(304d) Knowledge-Based Integration of Metabolic and Genetic Information to Identify Targets of Fatty Acid Toxicity

Cells respond to alterations in the environment by changing the levels and activities of proteins. Many metabolic disorders are mediated through alterations in the levels of serum FFA and TNF-&alpha. Due to a significant increase in the incidences of obesity-related disorders it has become essential to identify the correct cellular targets to manipulate in order to protect cells from the deleterious effects of FFAs and TNF-&alpha. Hepatocytes are the first cells which metabolize fatty acids. Excess FFA levels alter the glucose and lipid metabolism of hepatocytes and are associated with liver disorders such as non-alcoholic steatohepatitis (NASH). We studied the genetic and metabolic responses of human hepatoma cell line (HepG2 cells) to identify the mechanism of toxicity of fatty acids. Saturated fatty acid, palmitate, was found to be cytotoxic. Application of metabolic flux analysis (MFA) to identify the changes in metabolic response upon exposure to palmitate revealed increased flux through fatty acid oxidation and diacylglycerol, indicating involvement of reactive oxygen species and protein kinase C (PKC).
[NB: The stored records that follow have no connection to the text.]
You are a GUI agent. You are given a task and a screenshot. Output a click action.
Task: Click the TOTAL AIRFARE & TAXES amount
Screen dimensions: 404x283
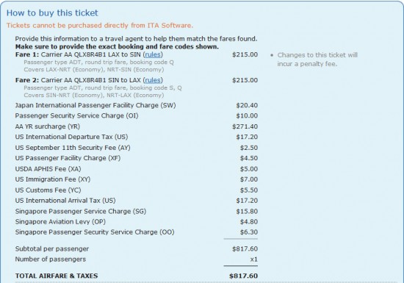243,276
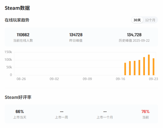Click yesterday's peak value 134728

[x=76, y=35]
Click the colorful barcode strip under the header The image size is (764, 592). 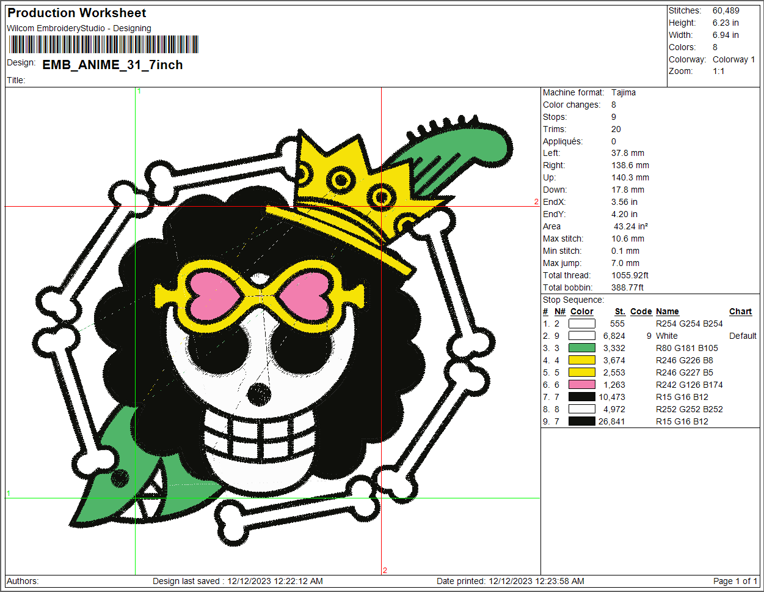(103, 45)
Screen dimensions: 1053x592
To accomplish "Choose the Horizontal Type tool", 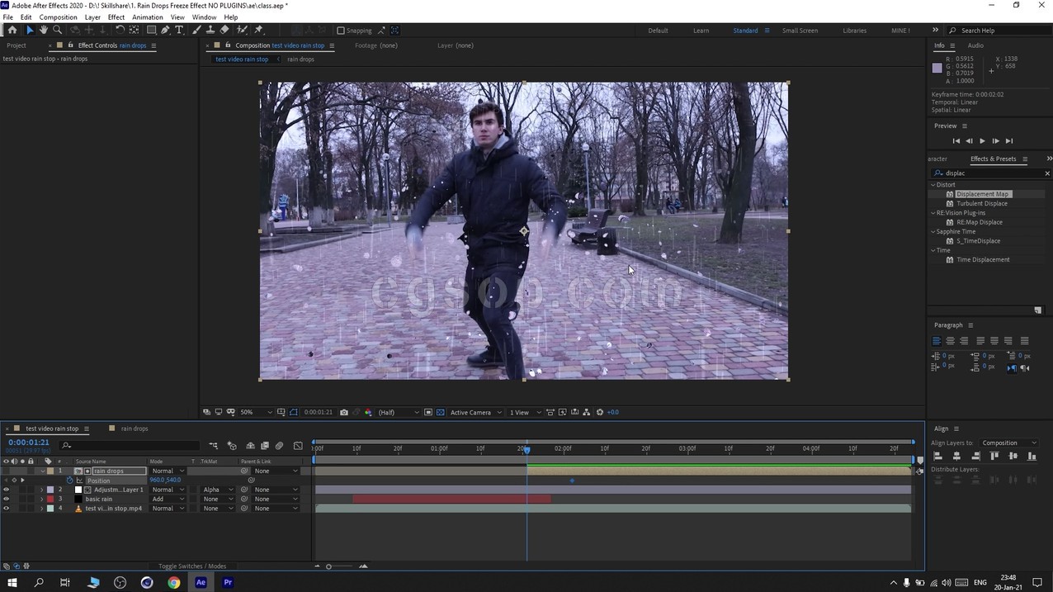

Pharmaceutical inhibition of these pathways significantly reduced the cytotoxicity of palmitate. Application of cDNA microarrays to identify the genetic response to exposure of the fatty acid revealed significant alteration in the redox-related genes and also in the levels of genes related to ion channels. Inhibition of K-ATP ion channels significantly reduced the toxicity of the fatty acid. Therefore, through knowledge-based integration of metabolic and genetic information, we were able to identify the pathways altered by exposure to FFAs. Genetic and metabolic information can complement each other to identify multiple targets to control the cell's response to pathogenic insults.